**SELECTED EXTRACT:**
The most interesting trust mechanism? Financial transparency. “While other companies withdraw money from your bank account three weeks prior to making your sales tax payments, we believe in transparency through and through,” he explains. “We show each and every transaction on a jurisdiction level how much we paid to each jurisdiction and it comes out of their direct bank account. So we do not sit on that pile of cash.”

That last point matters more than it seems. Competitors sitting on hundreds of thousands of dollars in customer funds created inherent mistrust. Kintsugi turned what could have been a revenue opportunity into a trust-building decision.

  1. Leverage Product-Led Growth in “Unsexy” Categories

Sales tax compliance is not a viral product category. Yet Kintsugi built a PLG motion that works. How? By solving a hidden pain point that created immediate, visible value.

The insight: businesses using Shopify and Stripe would turn on sales tax collection and “erroneously think that these different e-commerce or ERP platforms were filing sales tax for them. But all that was happening in the background was they were just collecting sales tax and they were really sitting on a massive liability.”

This created a perfect PLG hook. Show founders they’re sitting on a ticking time bomb (unfiled sales tax), quantify exactly how big that liability is, and make fixing it frictionless. “We truly believe in providing value to the customer first,” Pujun says—and that value is concrete, scary, and immediately actionable.

The lesson for founders in “boring” B2B categories: PLG works when you can surface a problem people didn’t know they had and provide instant clarity on how to fix it.

**RECORDED DATA:**
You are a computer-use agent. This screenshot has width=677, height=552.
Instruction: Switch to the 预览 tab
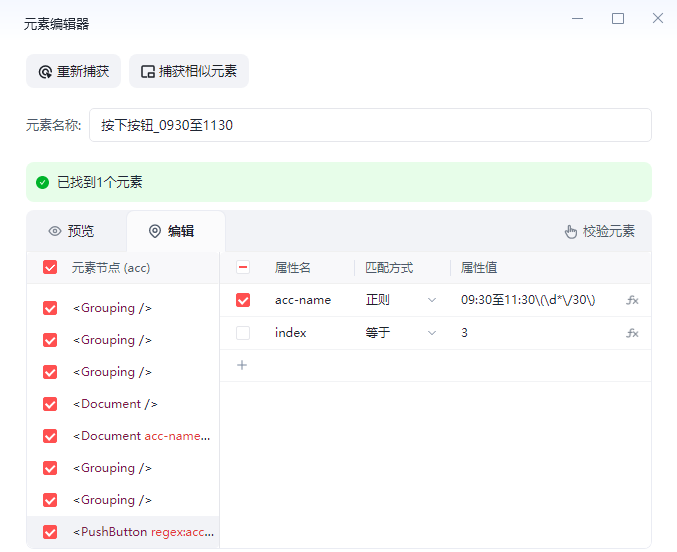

**EXERCISE:** Summarize the Kintsugi passage in two sentences. Work from the text alone and set the material aside.

**EXERCISE RESPONSE:** Kintsugi builds trust through financial transparency: it shows every sales tax transaction at the jurisdiction level and does not sit on customer cash the way competitors who withdraw funds weeks early do. Although sales tax compliance is not a viral category, Kintsugi built a product-led growth motion by showing businesses on Shopify and Stripe that they were collecting sales tax without filing it, quantifying that liability, and making the fix frictionless.